The guy’s arms were spread wide across the dock’s concrete floor, stretched out unbent towards the street. With his knees beneath him and his head towards the sulfur-scented glare he looked like a worshipper before an urban sun-god, the Sacred Light in the Alley. Prostrating himself, salaam. Barbara didn’t see his gun, either. He’d been carrying a gun, Kahlberg, him with his Botticelli hair, ruffling now in the traffic winds through the door’s partial opening. She had to look for the thing, the iron handful, and when she found it the pistol looked harmless enough, though it lay well within reach, just beyond one unmoving arm. Its skid across the dock floor had been halted by the spill from his open bag, the loose papers. Also Barbara lost a few shredded seconds frowning over the liaison’s clothes, their uncharacteristic sloppy fit, bunching along the shoulders and around the shoulder strap. The wrinkles poked up, snowdrifts, almost, out of a widening bloodstain. It appeared that all five shots had hit the Lieutenant Major between chest and groin. Barbara detected no movement across the upper body, there where the heart and lungs are, no stirring out of the man at all except for the occasional ruffle of his hair. That hair again, the limit of the mother’s ability to think. Otherwise the kneeling remains, the wrinkled bleeding spill for whom prayer had been the last negotiation, only left her low and sorry and afraid. Her shoulder and breast burned, burned and ached, and Barbara couldn’t come any closer to the man but couldn’t back away either. Some unknown cop had to touch her before she turned and saw Paul.
The boy stood in a corner, in the arms of a policewoman. His narrow shoulders quivering, his head was cradled in the woman’s chest. Again, in a woman’s chest.

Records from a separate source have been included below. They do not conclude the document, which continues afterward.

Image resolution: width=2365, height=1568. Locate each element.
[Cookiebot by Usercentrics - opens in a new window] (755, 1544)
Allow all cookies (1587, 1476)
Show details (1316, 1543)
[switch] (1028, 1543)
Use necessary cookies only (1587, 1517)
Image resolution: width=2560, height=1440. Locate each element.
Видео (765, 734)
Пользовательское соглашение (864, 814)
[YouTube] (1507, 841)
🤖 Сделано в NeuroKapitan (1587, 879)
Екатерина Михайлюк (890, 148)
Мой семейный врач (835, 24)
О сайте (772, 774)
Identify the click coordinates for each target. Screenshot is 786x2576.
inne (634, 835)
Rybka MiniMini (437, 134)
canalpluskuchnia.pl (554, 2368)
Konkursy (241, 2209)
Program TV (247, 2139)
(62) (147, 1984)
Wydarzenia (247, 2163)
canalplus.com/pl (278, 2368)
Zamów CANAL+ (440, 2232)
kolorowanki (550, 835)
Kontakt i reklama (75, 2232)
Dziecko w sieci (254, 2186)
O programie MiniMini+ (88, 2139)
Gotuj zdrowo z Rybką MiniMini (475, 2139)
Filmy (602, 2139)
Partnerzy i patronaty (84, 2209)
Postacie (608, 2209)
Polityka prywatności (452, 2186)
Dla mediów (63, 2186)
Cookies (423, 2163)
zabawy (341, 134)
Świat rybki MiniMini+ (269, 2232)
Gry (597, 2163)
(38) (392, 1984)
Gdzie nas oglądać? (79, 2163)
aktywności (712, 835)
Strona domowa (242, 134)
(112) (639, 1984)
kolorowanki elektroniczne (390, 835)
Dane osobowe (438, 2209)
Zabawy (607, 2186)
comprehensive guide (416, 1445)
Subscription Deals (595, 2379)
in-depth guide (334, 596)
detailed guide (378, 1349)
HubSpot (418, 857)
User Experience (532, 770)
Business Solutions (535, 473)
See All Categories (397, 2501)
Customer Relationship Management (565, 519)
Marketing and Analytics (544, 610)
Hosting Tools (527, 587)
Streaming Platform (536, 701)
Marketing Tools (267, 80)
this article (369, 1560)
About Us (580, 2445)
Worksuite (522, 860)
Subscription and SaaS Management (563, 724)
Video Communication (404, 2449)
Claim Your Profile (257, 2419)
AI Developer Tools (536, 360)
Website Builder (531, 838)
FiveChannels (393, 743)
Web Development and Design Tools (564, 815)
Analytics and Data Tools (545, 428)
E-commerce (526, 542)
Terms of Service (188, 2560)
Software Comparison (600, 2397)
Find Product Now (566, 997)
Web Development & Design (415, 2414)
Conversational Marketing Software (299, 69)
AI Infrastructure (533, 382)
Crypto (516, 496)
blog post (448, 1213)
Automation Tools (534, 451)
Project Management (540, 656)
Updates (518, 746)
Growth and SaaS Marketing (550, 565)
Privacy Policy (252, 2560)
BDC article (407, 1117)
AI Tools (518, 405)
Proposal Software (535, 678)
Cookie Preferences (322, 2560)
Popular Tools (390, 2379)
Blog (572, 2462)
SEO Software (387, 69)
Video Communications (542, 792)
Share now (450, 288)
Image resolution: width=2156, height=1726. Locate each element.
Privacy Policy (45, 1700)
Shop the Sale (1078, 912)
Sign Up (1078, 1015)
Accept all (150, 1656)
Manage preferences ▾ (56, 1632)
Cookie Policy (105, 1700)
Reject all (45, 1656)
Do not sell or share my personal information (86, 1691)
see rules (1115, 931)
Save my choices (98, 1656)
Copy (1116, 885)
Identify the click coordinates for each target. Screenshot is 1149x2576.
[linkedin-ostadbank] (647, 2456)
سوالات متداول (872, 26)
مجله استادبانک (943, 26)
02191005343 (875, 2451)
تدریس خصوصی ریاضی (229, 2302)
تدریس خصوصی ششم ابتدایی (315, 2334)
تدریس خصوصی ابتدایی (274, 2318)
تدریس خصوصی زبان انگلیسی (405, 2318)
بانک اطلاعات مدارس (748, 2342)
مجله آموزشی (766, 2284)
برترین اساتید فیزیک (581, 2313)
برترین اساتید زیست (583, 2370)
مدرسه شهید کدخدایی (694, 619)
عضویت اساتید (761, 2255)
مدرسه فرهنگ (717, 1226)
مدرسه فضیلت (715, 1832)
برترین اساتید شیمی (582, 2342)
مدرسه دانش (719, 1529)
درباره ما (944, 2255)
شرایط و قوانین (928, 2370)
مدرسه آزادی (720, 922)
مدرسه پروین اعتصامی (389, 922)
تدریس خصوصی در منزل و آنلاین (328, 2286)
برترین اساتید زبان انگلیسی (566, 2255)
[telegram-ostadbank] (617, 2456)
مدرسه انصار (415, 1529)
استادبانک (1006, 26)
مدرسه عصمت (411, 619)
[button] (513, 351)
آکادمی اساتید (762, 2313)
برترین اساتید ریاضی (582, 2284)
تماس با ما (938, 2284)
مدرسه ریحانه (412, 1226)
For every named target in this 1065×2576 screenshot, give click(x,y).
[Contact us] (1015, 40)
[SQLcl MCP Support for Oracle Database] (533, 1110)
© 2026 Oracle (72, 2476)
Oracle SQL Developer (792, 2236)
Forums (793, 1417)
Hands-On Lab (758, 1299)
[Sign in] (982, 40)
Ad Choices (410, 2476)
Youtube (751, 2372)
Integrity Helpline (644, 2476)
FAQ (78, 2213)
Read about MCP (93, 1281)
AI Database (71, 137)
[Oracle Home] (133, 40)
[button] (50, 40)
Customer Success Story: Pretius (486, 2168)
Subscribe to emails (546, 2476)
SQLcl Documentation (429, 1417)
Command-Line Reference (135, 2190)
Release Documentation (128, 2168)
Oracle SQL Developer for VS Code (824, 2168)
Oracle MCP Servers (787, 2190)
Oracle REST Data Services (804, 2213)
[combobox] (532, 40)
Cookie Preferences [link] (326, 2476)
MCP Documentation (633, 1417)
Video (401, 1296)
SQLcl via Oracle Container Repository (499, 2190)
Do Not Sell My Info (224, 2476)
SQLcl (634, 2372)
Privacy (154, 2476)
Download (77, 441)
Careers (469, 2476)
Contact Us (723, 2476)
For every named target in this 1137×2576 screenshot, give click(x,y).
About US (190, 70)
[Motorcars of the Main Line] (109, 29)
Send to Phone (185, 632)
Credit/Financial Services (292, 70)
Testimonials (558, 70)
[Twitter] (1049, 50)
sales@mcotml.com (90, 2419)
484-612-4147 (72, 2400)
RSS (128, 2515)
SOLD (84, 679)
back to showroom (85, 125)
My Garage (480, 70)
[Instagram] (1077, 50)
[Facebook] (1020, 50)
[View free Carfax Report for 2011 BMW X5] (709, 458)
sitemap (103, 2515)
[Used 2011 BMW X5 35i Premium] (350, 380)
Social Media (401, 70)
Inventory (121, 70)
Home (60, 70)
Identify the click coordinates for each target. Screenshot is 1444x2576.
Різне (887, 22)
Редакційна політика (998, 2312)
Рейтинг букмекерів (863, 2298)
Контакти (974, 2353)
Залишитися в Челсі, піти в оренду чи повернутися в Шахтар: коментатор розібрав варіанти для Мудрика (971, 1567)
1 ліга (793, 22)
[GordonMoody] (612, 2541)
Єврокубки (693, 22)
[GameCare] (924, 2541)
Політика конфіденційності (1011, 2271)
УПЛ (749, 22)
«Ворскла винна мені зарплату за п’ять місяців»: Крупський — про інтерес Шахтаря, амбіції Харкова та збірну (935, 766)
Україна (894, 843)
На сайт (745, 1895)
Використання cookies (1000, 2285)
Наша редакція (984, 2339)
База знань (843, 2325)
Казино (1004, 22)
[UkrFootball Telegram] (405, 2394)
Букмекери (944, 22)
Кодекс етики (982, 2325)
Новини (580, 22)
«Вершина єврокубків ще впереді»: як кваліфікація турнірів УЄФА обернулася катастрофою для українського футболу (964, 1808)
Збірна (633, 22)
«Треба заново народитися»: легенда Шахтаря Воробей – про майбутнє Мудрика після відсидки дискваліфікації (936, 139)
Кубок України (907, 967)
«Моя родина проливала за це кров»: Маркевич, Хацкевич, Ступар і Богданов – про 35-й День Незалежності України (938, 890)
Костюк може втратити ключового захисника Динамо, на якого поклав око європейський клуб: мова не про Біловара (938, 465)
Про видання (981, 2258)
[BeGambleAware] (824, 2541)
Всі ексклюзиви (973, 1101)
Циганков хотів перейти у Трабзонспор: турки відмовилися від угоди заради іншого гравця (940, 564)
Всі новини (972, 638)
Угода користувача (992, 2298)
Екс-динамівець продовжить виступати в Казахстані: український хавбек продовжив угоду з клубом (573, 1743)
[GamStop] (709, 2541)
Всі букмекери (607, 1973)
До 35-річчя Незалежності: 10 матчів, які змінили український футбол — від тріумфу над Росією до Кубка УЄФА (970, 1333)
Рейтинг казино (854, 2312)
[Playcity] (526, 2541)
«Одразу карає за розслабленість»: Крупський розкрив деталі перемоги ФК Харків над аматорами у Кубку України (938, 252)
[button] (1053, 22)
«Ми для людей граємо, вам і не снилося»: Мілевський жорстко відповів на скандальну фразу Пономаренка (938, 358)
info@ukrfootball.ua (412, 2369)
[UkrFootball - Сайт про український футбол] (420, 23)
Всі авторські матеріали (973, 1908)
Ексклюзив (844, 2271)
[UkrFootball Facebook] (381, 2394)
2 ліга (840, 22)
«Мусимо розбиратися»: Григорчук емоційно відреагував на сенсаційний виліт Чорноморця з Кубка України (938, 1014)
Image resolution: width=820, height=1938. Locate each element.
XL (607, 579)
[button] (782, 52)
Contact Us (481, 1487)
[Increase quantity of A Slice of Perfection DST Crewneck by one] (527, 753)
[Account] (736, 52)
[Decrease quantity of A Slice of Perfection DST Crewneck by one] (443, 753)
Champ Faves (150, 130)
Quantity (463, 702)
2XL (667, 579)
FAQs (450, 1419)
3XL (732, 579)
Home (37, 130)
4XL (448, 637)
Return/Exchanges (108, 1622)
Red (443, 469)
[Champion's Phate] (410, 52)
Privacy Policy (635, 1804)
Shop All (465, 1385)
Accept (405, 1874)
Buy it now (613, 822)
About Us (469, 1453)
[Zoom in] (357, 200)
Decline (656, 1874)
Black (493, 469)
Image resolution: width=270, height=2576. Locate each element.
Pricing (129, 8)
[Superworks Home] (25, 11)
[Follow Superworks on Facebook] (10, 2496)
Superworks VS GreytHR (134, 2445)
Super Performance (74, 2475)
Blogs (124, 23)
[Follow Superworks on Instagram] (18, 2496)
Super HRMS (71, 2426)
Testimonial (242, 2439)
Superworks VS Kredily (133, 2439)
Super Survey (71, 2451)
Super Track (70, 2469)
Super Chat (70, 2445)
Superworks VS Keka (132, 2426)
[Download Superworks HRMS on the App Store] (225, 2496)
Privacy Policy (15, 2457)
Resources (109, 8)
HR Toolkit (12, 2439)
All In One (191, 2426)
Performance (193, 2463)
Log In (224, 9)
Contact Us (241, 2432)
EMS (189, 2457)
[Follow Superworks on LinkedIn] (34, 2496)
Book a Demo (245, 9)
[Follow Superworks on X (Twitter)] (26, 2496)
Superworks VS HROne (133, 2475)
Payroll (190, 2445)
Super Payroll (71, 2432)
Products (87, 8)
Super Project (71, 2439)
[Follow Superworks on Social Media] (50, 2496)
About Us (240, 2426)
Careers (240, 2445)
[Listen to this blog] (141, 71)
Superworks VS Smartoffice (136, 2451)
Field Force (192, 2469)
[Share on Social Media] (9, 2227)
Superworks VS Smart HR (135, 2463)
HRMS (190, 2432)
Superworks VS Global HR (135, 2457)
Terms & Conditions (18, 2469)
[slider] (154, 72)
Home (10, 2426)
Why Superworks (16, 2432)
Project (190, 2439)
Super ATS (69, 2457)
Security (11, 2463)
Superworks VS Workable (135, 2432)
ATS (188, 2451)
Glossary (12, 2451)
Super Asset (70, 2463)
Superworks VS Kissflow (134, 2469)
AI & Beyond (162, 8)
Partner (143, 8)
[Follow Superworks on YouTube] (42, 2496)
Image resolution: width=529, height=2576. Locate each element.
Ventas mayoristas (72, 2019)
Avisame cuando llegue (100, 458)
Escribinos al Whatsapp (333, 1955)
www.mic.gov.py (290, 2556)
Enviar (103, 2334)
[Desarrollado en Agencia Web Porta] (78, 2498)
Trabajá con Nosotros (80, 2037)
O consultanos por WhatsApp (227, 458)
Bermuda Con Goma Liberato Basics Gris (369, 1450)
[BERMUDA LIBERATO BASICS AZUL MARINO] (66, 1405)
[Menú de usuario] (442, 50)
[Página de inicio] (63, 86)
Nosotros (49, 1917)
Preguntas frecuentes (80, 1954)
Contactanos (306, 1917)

The cop knew enough to keep him turned from the corpse. Over the top of the boy’s small head, over the half-combed hair, there ran a blue scarf thickly knotted at the back. A blindfold? Barbara couldn’t handle the question. She couldn’t say how long it took to move his way. At last she got a hand on Paul and realized that his shoulders were shaking because he was crying, only crying, and he had no injury, no further abuse, he was all right — and Mother of God, the sunshine under that delivery door! The racket of cars and trucks beyond!